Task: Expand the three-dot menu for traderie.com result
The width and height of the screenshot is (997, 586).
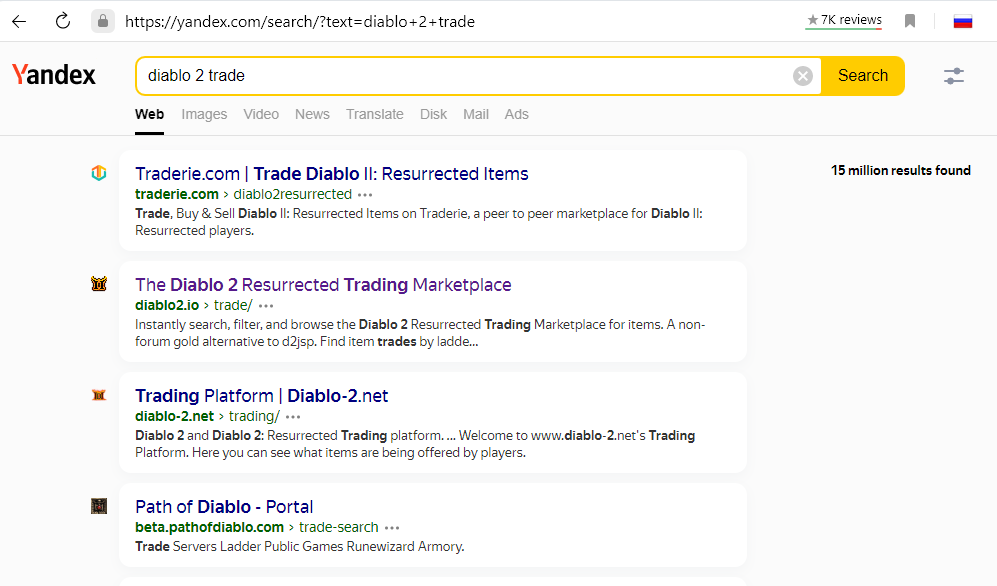Action: click(x=365, y=195)
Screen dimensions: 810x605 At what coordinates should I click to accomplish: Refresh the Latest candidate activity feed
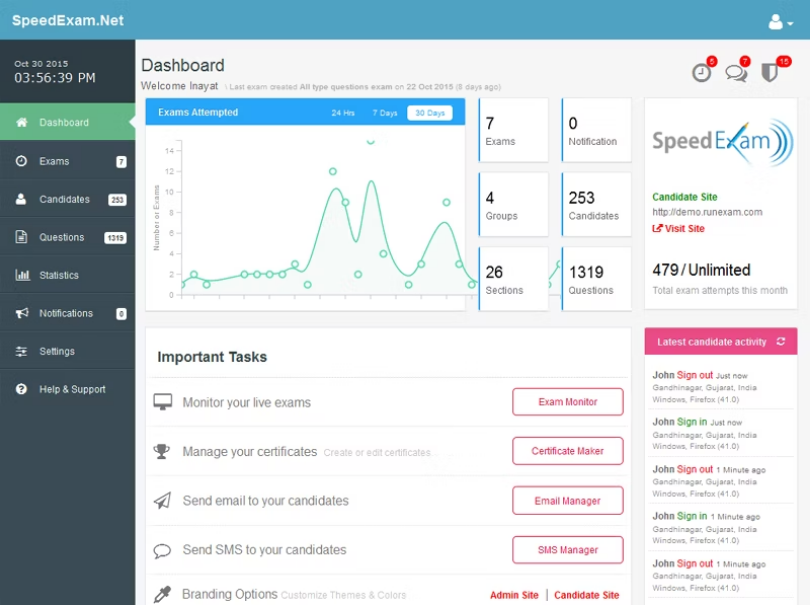(783, 341)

****************

> [Instructions to follow] Each entry shown above must be quoted exactly, with its pictures left out.

> [Response]
Task: Expand the three-dot menu for traderie.com result
The width and height of the screenshot is (997, 586).
Action: click(x=365, y=195)
Screen dimensions: 810x605 At what coordinates should I click to accomplish: Refresh the Latest candidate activity feed
(783, 341)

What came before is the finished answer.